High Point Post 87 has taken a leadership role in an effort to create an alternate summer league. Post 87 announced Tuesday that its program will continue this summer “when state and local guidelines are eased.” Post 87’s proposed league — the N.C. 3 American Baseball League — would include “historical Area III teams.”

Obviously, Rowan County would be a key component of such of a league.

“We’d be willing to field a team when we’re allowed to field a team,” Rowan team manager Mark Cauble said. “It wouldn’t be Legion, but we’d try to make it as close to Legion as we can get it. We’ll do what we can to provide a place to play for those young men who already have lost high school and college seasons.”
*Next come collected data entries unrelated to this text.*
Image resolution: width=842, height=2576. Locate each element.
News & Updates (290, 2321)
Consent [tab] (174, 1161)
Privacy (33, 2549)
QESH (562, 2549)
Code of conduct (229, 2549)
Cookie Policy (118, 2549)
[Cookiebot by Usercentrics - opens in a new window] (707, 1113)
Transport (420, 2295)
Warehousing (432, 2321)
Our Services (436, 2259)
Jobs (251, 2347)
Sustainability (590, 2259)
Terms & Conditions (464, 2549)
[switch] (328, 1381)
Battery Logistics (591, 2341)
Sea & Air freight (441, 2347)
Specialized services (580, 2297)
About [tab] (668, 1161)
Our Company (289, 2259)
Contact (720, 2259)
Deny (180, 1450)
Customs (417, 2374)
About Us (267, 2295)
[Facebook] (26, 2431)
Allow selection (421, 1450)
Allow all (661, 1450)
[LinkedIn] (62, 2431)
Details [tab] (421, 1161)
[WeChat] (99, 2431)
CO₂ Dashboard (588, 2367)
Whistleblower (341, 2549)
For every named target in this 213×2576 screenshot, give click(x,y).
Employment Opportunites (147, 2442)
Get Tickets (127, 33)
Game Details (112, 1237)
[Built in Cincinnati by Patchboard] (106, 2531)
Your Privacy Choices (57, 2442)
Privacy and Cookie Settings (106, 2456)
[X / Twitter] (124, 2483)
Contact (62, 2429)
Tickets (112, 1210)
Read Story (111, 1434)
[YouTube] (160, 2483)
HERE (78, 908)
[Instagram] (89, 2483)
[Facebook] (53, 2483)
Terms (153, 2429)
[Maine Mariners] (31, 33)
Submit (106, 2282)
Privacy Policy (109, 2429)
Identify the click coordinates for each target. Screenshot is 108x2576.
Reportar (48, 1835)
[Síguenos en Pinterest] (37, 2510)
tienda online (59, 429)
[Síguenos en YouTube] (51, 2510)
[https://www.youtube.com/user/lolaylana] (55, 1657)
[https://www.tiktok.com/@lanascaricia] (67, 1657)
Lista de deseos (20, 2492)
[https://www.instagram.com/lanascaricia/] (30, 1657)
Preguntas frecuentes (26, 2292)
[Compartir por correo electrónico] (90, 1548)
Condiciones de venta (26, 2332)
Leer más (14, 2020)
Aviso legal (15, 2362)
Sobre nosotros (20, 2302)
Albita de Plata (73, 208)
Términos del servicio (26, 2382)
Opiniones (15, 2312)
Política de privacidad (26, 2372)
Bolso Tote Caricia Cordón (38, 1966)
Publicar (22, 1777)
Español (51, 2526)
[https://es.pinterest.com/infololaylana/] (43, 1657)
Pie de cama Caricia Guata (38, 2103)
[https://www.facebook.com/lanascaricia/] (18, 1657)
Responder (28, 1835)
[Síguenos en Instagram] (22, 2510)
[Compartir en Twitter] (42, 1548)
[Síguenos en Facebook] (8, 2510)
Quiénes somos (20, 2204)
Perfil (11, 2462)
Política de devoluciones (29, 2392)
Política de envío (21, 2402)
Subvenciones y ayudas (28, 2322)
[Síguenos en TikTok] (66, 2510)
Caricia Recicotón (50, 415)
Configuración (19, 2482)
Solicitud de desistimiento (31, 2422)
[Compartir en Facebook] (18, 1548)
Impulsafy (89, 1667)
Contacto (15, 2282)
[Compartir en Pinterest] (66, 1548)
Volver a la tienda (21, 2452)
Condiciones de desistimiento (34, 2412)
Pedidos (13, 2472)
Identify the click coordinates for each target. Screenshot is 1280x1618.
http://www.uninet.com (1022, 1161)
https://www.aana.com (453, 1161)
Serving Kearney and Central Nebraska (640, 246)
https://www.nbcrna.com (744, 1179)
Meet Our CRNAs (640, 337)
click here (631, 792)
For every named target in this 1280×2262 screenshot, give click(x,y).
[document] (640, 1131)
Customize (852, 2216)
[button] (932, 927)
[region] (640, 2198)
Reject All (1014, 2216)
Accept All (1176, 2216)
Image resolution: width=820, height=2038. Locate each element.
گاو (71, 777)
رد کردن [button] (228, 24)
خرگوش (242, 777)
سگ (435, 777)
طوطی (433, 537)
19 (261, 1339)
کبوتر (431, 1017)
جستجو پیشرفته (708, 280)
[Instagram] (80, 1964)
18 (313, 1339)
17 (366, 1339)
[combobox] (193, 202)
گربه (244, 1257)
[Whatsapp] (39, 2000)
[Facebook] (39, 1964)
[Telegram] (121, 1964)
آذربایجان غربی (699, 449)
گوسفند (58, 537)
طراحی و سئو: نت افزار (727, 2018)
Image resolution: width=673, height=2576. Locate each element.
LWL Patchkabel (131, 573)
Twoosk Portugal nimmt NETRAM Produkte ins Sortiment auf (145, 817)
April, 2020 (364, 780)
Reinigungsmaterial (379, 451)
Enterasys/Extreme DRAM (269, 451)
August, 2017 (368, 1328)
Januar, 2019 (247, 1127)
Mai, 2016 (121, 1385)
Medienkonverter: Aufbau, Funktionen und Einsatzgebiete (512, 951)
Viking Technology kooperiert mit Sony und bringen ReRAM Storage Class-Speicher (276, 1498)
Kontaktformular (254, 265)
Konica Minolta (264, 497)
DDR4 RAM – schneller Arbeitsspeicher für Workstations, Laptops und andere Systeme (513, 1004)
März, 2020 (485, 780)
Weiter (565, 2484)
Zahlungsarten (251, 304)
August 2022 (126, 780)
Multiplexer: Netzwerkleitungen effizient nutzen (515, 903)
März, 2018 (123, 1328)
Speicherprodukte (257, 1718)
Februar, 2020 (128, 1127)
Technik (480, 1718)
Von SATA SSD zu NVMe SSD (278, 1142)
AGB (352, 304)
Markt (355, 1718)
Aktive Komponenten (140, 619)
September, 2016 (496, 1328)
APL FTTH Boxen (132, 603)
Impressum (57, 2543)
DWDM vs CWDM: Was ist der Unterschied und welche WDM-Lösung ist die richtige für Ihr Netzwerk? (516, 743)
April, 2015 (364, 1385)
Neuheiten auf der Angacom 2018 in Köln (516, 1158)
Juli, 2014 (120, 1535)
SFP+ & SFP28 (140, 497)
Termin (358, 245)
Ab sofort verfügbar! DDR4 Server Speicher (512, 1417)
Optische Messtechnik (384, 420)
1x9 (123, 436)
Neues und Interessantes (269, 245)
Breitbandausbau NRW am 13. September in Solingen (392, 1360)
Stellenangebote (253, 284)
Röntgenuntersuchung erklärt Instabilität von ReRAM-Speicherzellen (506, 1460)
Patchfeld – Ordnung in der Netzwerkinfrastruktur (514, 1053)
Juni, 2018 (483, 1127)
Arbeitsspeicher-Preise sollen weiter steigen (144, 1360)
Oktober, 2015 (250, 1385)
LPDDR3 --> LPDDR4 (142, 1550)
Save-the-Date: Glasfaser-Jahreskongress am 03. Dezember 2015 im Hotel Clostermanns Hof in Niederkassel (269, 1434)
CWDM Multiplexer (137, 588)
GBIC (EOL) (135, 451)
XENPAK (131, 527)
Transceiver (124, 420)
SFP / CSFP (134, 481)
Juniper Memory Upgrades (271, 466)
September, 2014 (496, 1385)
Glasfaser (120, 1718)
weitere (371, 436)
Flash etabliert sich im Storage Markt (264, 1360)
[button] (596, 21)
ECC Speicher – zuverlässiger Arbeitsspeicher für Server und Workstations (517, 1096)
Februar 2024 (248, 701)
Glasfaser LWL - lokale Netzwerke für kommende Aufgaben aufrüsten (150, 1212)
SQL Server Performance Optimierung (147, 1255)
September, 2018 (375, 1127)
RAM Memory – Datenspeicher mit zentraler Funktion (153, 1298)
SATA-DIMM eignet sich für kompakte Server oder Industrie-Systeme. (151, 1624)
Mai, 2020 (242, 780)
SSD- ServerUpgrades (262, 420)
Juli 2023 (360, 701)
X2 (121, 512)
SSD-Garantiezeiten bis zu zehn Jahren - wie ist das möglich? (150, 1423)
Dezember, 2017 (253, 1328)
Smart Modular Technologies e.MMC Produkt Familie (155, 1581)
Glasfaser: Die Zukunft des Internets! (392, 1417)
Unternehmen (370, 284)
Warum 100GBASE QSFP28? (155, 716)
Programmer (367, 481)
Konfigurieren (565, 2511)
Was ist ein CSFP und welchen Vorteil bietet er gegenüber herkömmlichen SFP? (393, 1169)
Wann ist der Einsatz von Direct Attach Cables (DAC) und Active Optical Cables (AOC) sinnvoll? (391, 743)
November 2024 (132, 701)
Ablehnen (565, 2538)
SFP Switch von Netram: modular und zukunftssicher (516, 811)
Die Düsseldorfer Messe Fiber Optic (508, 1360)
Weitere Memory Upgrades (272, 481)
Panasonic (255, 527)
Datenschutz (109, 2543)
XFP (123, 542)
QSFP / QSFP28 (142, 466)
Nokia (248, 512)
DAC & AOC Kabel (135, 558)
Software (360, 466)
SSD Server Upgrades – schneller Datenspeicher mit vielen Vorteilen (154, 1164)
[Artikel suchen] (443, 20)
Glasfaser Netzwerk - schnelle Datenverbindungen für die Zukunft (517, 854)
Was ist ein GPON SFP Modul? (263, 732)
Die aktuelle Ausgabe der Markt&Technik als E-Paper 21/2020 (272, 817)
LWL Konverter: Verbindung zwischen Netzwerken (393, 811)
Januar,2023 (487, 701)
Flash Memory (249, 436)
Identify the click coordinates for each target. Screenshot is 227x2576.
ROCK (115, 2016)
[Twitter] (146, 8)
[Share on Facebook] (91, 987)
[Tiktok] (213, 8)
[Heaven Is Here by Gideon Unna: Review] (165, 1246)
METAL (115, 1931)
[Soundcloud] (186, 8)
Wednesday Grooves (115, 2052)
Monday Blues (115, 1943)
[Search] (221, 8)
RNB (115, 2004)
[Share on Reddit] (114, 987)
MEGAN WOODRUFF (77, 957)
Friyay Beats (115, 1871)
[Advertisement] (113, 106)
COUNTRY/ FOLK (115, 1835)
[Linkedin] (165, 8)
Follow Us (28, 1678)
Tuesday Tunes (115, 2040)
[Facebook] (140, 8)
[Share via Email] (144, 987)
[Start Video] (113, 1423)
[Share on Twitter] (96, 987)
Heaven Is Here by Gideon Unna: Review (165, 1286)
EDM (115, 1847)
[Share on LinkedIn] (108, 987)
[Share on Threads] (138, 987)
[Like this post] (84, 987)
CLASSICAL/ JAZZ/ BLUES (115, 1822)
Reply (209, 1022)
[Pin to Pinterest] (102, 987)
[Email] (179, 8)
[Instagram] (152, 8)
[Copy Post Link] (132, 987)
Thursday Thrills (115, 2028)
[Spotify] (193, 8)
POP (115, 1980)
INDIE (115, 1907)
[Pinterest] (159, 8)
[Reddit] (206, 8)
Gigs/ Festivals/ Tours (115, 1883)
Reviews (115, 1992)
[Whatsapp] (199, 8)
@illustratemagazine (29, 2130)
There’s little doubt there will be players who are itching to compete later this summer.

Mocksville announced via social media on Tuesday that a conference call was held with eight other Area III members. Plans are being formulated. Those programs are committed to playing this summer whenever it is safe to do so.

American Legion had canceled things at the national level more than a week ago, erasing the regional tournaments and the popular World Series in Shelby from the calendar.

Hope remained in the past week for local Legion seasons to take place, a little later than normal, culminating with a state championship tournament, perhaps even a North Carolina vs. South Carolina, bi-state championship. Those hopes were crushed on Monday when the state’s executive committee opted to follow the guidance of their leaders at the national level.

″The Department Executive Committee met and voted on the spring and summer youth programs for the North Carolina American Legion,” said  Cauble, who is the American Legion Baseball director for North Carolina. “All youth programs for the 2020 spring and summer have been canceled.”

Cauble understands the safety concerns and other potential issues,  but like a lot of people, he hated seeing American Legion shutting every door and window in mid-April. Legion seasons normally get going in late May, as the high school seasons conclude.

North Carolina is under a stay-at-home order through April 29. Schools are closed through May 15.

“The four area commissioners recommended to the Department Executive Committee that any decision be delayed until Gov. Roy Cooper’s office provided new guidance,” Cauble said.

That recommendation was denied by unanimous vote.

So there won’t be Legion baseball in Davidson County for the first time since 1945. There won’t be Legion baseball in Belmont for the first time since 1956. There won’t be Legion baseball anywhere in the state. That’s a tough pill for sports fans to swallow.

“They wanted to make a decision here and now,” Cauble said. “But things may look a lot different on May 15. They make look different two weeks from now.”

A number of states, including New York, hardest hit by COVID-19, are waiting to make a decision on Legion ball this summer.


Little League International, which has more than 6,500 programs in more than 80 countries, has asked all local leagues to suspend operations until May 11, but hasn’t yet canceled the season.